Saved entries:
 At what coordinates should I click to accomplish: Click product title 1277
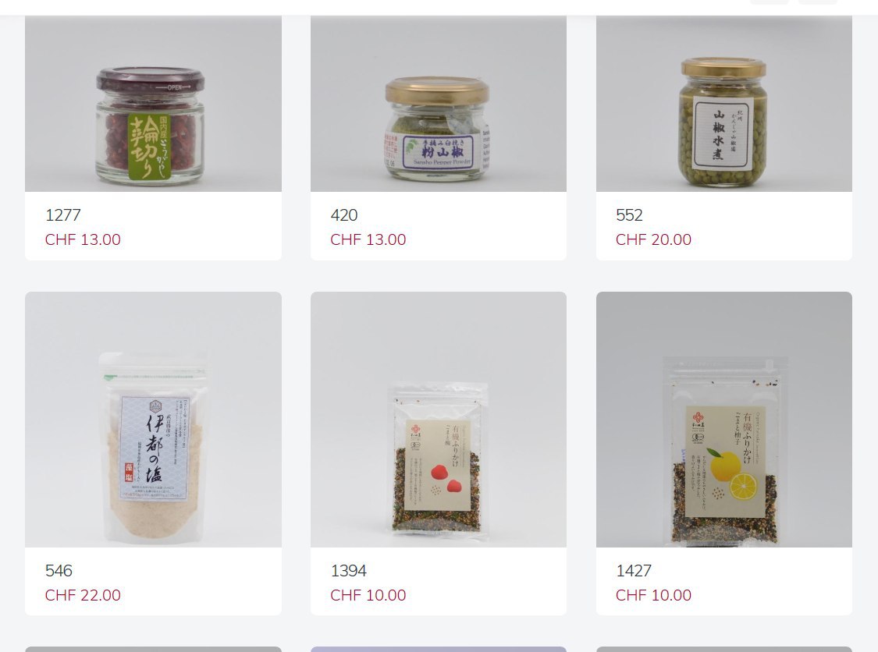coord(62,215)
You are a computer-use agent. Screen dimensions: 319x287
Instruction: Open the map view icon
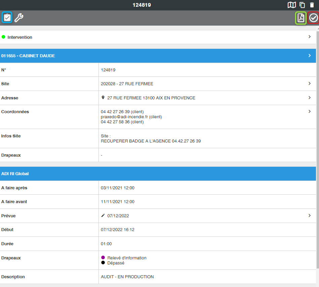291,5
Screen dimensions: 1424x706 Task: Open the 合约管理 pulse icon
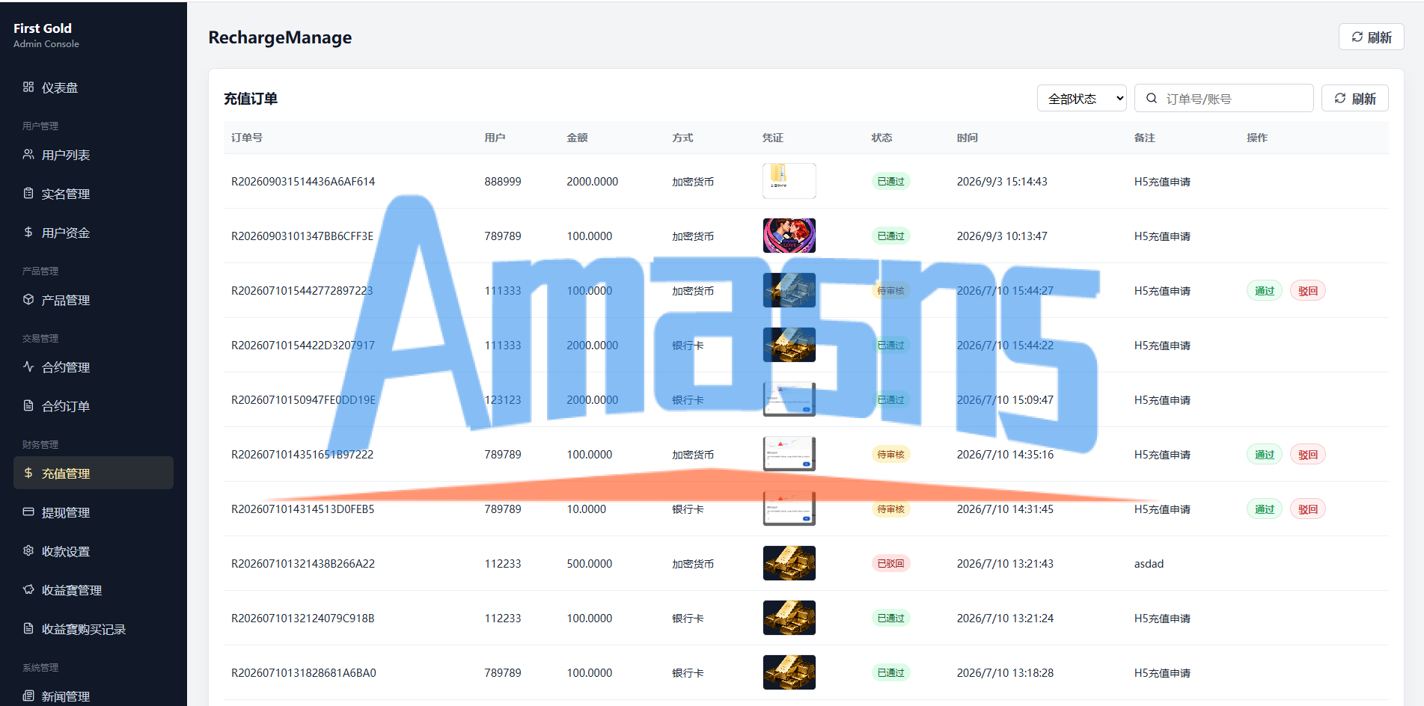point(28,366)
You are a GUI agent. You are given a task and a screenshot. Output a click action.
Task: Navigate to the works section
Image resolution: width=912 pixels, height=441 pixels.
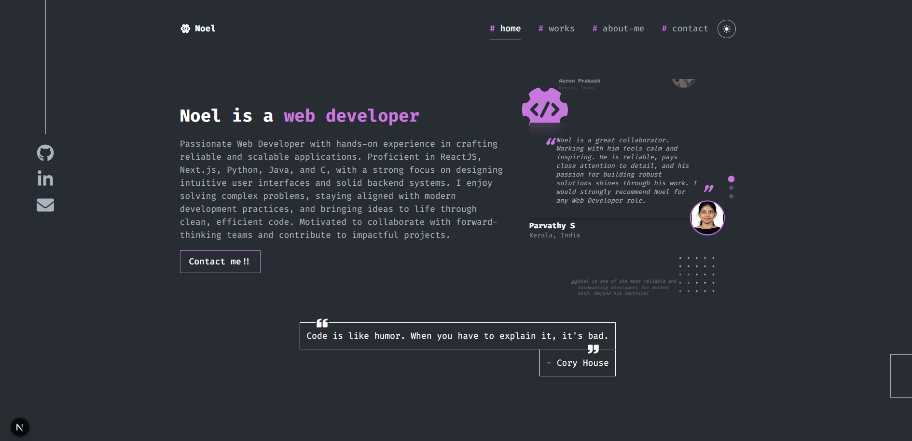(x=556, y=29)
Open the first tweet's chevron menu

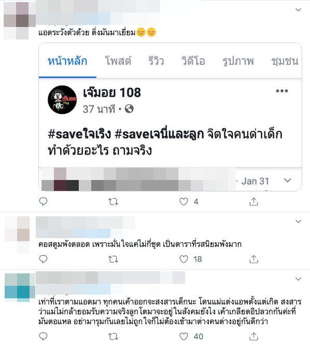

**Directions**
Extract precisely the lines beginning at the line containing "Image resolution: width=912" and ending at the last line of the entries above, exactly as written and with no pictures.

**Solution**
Image resolution: width=912 pixels, height=441 pixels.
(x=556, y=29)
Open the first tweet's chevron menu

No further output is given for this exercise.